Todo lo que cuento en esta columna, menos lo de las series con policías en bancarrota afectiva, lo he sacado de un wasap. «Alfons, he pensat que t’agradaria llegir aquest text», me dice un tipo a quien quiero y admiro desde que Franco era cabo. Sí, Jaume Martínez Bonafé lo ha escrito para su familia y algunos amigos. Hace unos meses publicó, con su colega Jaume Carbonell, un libro fantástico: Otra educación con cine, literatura y canciones. Durante toda su vida -y ahí sigue- anduvo comprometido hasta las cachas con el mundo de la enseñanza crítica, un compromiso vivido casi siempre al lado de Gonzalo Anaya, ese maestro inolvidable.
Ya dije al principio que lo mío no son precisamente las nuevas tecnologías. Pero sólo por historias como la que me cuenta Jaume sobre los cines de su infancia y adolescencia, ya vale la pena ponerse al día para no quedarnos anclados en los viejos tamtam de la selva, o en las señales de humo que Nube Roja y los suyos levantaban por las montañas que les querían robar los rostropálidos.

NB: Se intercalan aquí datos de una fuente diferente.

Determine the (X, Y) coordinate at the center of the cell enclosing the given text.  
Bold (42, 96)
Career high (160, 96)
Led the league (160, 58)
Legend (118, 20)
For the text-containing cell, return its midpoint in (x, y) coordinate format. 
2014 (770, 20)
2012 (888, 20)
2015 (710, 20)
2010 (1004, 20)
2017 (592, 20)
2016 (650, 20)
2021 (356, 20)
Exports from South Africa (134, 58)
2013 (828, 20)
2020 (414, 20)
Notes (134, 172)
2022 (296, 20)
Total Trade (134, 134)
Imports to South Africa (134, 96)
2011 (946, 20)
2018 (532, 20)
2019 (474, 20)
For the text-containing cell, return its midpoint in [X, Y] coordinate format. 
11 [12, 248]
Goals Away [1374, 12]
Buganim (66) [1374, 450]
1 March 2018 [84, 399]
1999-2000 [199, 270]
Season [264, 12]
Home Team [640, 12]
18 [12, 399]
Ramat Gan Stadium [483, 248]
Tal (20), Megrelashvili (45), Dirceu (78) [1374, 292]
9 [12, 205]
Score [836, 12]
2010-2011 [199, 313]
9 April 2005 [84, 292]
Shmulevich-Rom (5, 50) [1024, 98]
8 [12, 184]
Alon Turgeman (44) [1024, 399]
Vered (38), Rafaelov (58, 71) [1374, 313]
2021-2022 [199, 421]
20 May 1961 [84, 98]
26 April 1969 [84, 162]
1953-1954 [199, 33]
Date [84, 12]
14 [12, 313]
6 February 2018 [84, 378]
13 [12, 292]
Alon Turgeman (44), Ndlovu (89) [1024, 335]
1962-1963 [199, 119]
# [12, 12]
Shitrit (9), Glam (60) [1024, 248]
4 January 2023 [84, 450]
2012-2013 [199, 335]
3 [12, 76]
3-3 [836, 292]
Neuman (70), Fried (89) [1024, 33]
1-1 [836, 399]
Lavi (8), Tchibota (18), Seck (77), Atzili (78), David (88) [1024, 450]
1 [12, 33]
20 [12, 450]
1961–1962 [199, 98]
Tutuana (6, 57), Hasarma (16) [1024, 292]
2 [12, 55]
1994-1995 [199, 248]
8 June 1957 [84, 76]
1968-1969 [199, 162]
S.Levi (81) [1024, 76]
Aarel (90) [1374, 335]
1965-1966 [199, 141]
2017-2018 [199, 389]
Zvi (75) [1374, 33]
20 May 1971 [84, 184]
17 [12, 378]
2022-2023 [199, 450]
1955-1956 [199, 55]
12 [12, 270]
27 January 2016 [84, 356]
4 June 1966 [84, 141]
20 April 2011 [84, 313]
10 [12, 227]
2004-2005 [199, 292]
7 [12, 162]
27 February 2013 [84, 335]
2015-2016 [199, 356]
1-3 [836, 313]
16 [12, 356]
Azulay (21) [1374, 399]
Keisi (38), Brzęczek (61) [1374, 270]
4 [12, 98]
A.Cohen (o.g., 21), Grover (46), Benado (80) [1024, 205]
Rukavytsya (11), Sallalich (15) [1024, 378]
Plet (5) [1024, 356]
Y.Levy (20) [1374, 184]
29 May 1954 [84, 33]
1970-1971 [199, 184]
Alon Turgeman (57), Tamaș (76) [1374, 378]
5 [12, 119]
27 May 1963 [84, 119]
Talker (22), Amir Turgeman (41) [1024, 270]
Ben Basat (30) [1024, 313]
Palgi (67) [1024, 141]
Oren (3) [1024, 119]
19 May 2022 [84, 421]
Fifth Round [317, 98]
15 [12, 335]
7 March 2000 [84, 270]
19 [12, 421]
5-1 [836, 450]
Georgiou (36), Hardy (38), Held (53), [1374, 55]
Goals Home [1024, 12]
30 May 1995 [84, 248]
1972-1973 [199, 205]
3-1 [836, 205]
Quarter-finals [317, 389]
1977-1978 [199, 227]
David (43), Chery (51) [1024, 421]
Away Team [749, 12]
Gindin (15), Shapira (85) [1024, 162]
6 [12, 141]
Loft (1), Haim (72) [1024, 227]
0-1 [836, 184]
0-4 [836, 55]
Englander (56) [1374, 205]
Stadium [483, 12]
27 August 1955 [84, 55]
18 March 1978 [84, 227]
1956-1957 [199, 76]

«En las noches de verano de nuestra infancia, de puntillas y apoyados en la barandilla del balcón, mi hermano y yo asomábamos la mirada entre las láminas de la persiana para contemplar, en silencio, medio rostro de Robert Taylor, un pedazo de la espada de un romano, con un poco de suerte los labios de Sofía Loren…», escribe el amigo. Seguro que ahí, en esa sesión, nos juntamos ustedes y yo alguna que otra tarde de nuestras vidas. Seguro que sí. Seguro.